Regulation and Dangerous Mixtures of “Free” and “Nonfree”

There are plenty of cases where a system failed and it appears to be the result of insufficient regulation (too much freedom). In a sense, this can be true. The following admission may seem odd coming from a libertarian, but it is quite true (and quite libertarian). Even though a completely free market would be best, very nonfree markets can sometimes be better than mostly free markets. In other words, it is not always the case that an increase in freedom of a market makes it healthier or better, as it depends on the starting point level of freedom. And in more other words, sometimes the order of market conditions, from worst to best, is: mixture of free and nonfree parts in a market (worst), then a very or completely nonfree market (better), then a completely free market (best). Basically, it may sometimes be very dangerous to mix freedom with nonfreedom. This is not very intuitive, but it will be explained below. Here are two examples of situations where this principle may apply:

  1. Privatizing profit while “socializing” risk and loss. This is a terrible mixture. The ability of a company to make and keep profit is generally fine (this is the freedom part). But, if such a company fails, then it is very unfair to force everyone else in the nation to pay for that failure and bail out the company by giving it taxpayers’ money (this is the nonfree part). Furthermore, it invites future failure because then the industry knows that it can make risky or poor decisions and just get bailed out again if it fails again. The industry loses incentive to make disciplined wise decisions. Now, a system with even less freedom may be better. IF we must have the system that bails out failed businesses, than it may actually be better to regulate them to force such businesses to reduce risky behavior. It may also be better to tax them at a higher rate to help offset the cost of their bailouts. After all, if the businesses can steal money from the people through taxpayer bailouts, it’s only fair that the general populace should steal back from the businesses by taxing the businesses’ profits more. In this case, a better combination may be “socializing” profit and loss, a very nonfree system. But, the very best system is if we had complete freedom, that of privatizing profit and loss. This is when businesses could make and keep their profits, but they have to take responsibility and pay with their own money if they fail. Complete freedom is the fairest option.
  2. Requiring the purchase of something by law, but without price caps on it. This is a terrible mixture. The ability of a business to freely determine the price of sale is generally fine (this is the freedom part). But, if the government forces people to buy something (this is the nonfree part), then the business can charge exhorbitant prices without fear of losing customers, because the customers are forced into the business’s hands. This is very unfair. Now a system with even less freedom may be better. IF we must have the system where government forces people to buy something, then it may actually be better if the government also capped the price by law to keep the price at a more moderate level. In this case, a better combination may be forced purchasing and forced pricing, a very nonfree system. But, the very best system is if we had complete freedom, where people could freely choose whether or not they will buy something, and the businesses can freely choose what price it shall be.

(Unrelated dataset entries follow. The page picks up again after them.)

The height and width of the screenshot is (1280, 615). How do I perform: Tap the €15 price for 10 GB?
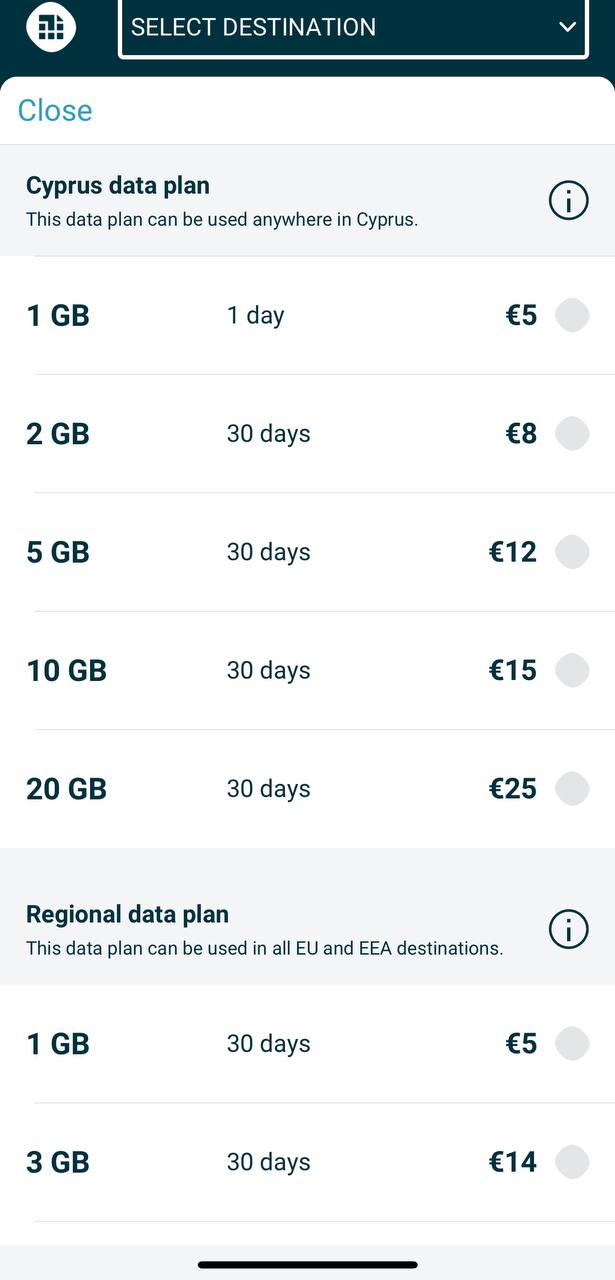512,670
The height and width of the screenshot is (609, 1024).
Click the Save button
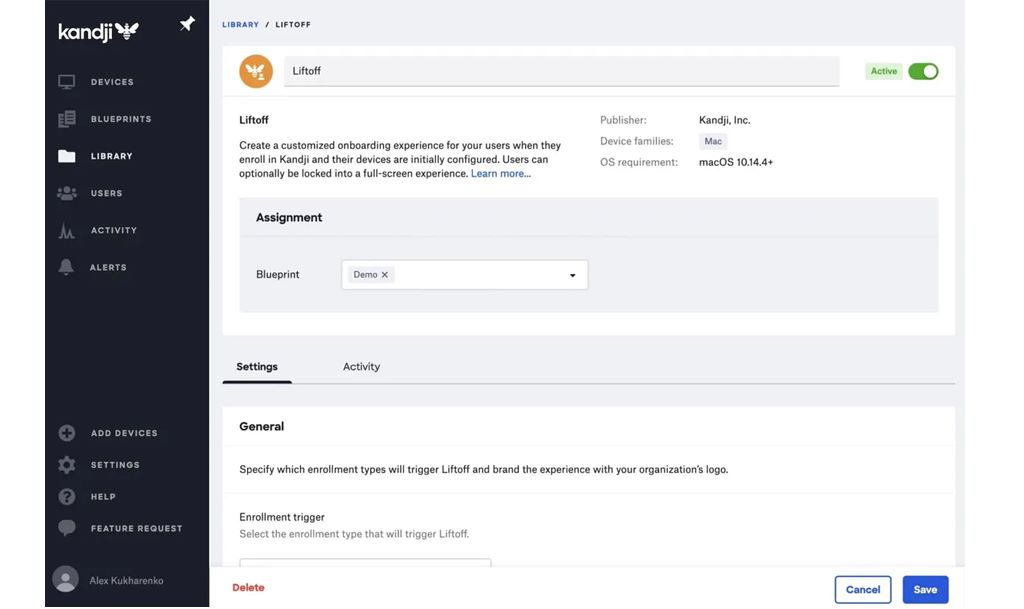coord(925,589)
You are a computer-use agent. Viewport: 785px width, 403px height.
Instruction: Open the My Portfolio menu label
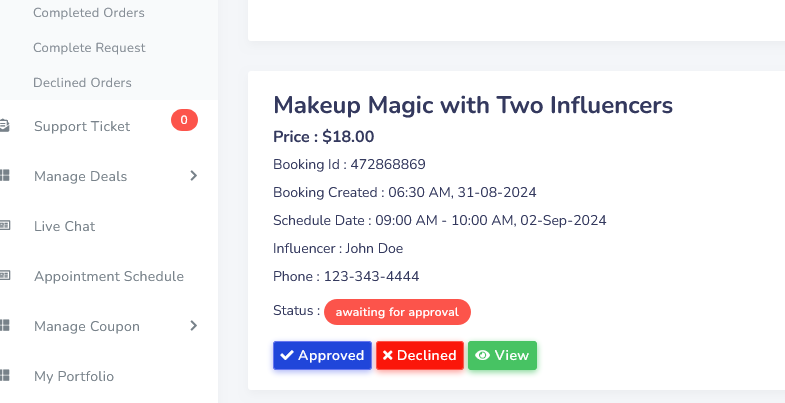(x=74, y=376)
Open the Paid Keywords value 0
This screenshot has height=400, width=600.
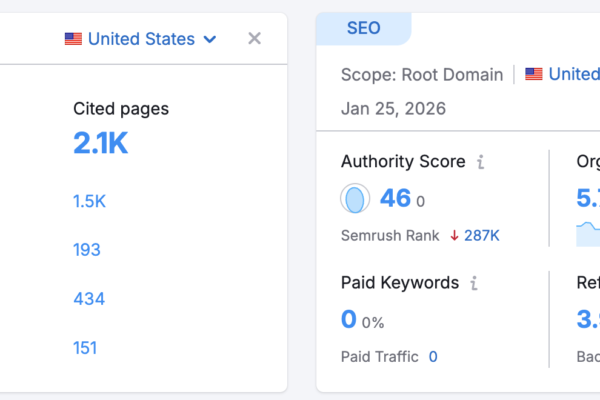tap(349, 320)
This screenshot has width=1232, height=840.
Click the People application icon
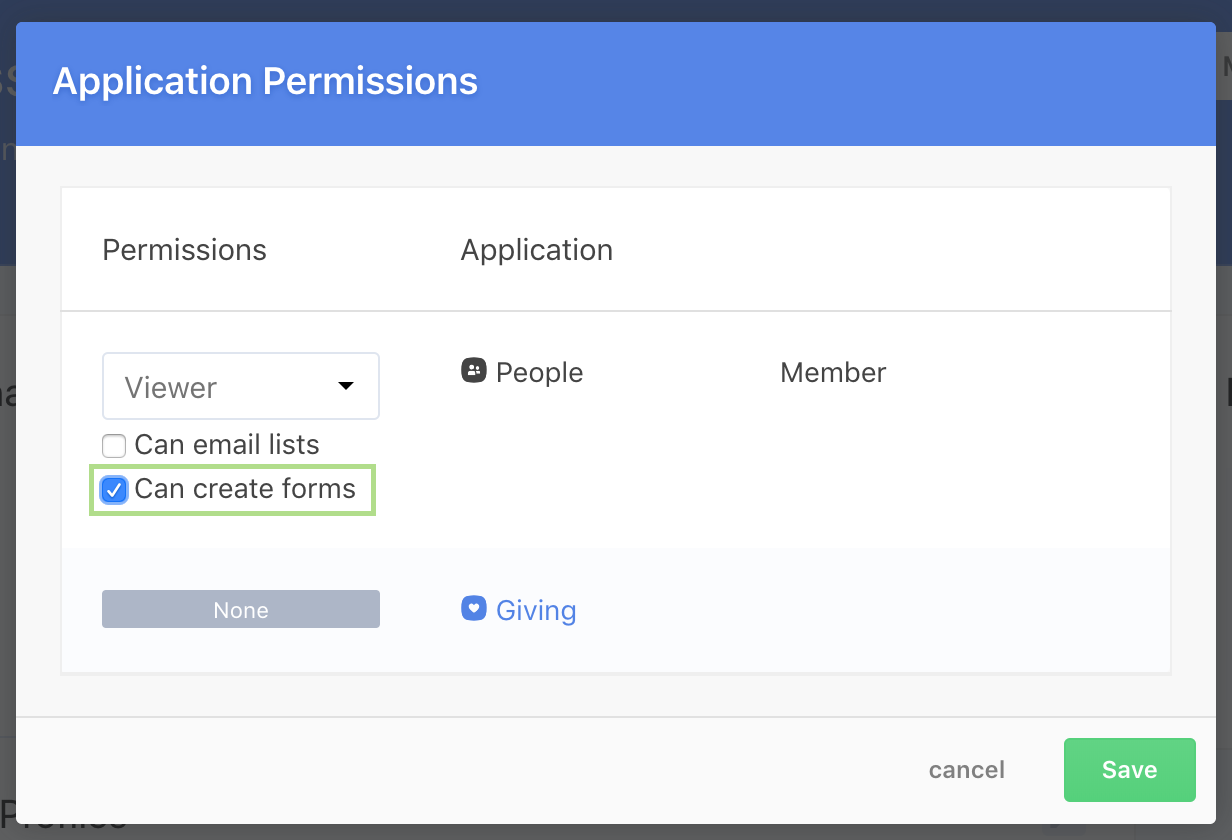(473, 372)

Regulation may be justified if government privilege has been granted to an industry or company. Government privilege without regulation is worse than privilege with regulation, but it is best to have a completely free market with no government privilege and no government regulation. Note, the “better” options of “very nonfree” described above also assume that the regulation doesn’t have any negative unforeseen consequences; unfortunately, there are usually unforeseen consequences.

The above general concept likely explains why some other developed countries have more affordable health care than in the U.S. Many other countries have very “nonfreedom” health care systems, heavily run and regulated by the government. That is not the best system, but it may be better than the disastrous mixture of free and nonfree parts in the U.S. health care system that has plagued U.S. citizens for decades now. However, the best health care system would be one without any government interference at all, according to a completely free market.